The current method of discovering quantitative and spatial information for a pharmaceutical compound is the technique of Whole Body Autoradiography (WBA). A lot of information can be acquired from WBA and it is currently a mandatory procedure set by the FDA. A disadvantage of this technique is the time scale as it can take around three to four days to complete, whereas MALDI-MS imaging, depending on the size of the tissue being analysed, can have a run time as little as 10 minutes up to several hours (Solon et al., 2009). Also WBA cannot differentiate between parent drug and its metabolites that retain the radioactivity, which is obviously a big limitation, and something that can be achieved with MALDI-MS imaging. MALDI-MS imaging furthermore has the advantage that it doesn't require the analyte to be radio-labeled or tagged with fluorescence to be analysed, saving sample preparation time (Solon et al., 2009).

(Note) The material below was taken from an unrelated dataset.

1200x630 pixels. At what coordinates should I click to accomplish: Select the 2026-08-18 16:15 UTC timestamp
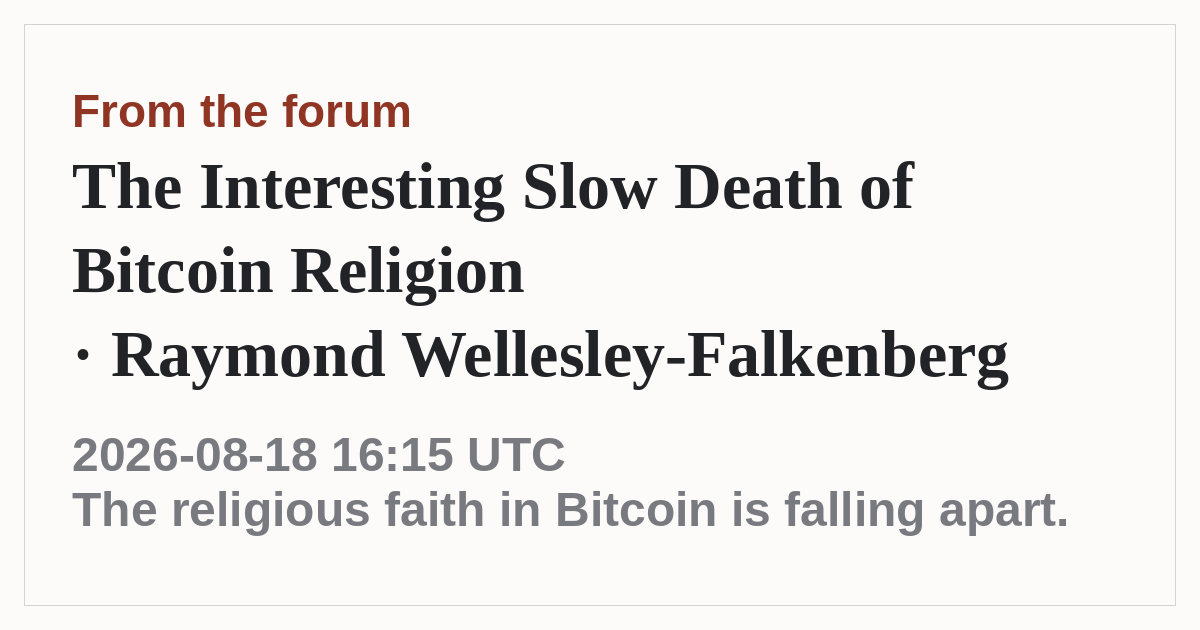point(319,455)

It seems there is a great deal of potential for MALDI-MS image based applications. When looking at the current applications of MALDI-MS imaging it is obvious that it already plays a big part in mass spectrometry research, but it seems that it is still in the development stages and there room for improvement. Improvements to quantification methods could lead to this technique being used regularly in drug metabolism testing, and become standard throughout the pharmaceutical industry. The time it takes to image a sample is continuously being reduced, and image resolution is also something that is continually improving. Recent advances of the technique focus on this need for technological improvements and the new matrices and more powerful lasers (Schwamborn & Caprioli, 2010), which will improve capability of the instruments by increasing their sensitivity giving better resolution and reduce the time needed for analysis.
As it stands this technique presently contributes to studying and understanding disease and with time will become a very powerful tool for disease investigation. Already healthy and unhealthy tissue samples can be compared to identify cancer biomarkers, and it is not inconceivable that this could one day assist in surgical procedures.
Although a little more research is needed for MALDI-MS imaging to become a quantitative method, with new developments occurring continuously, this could be sooner rather than later. The future is bright for this powerful analytical technique.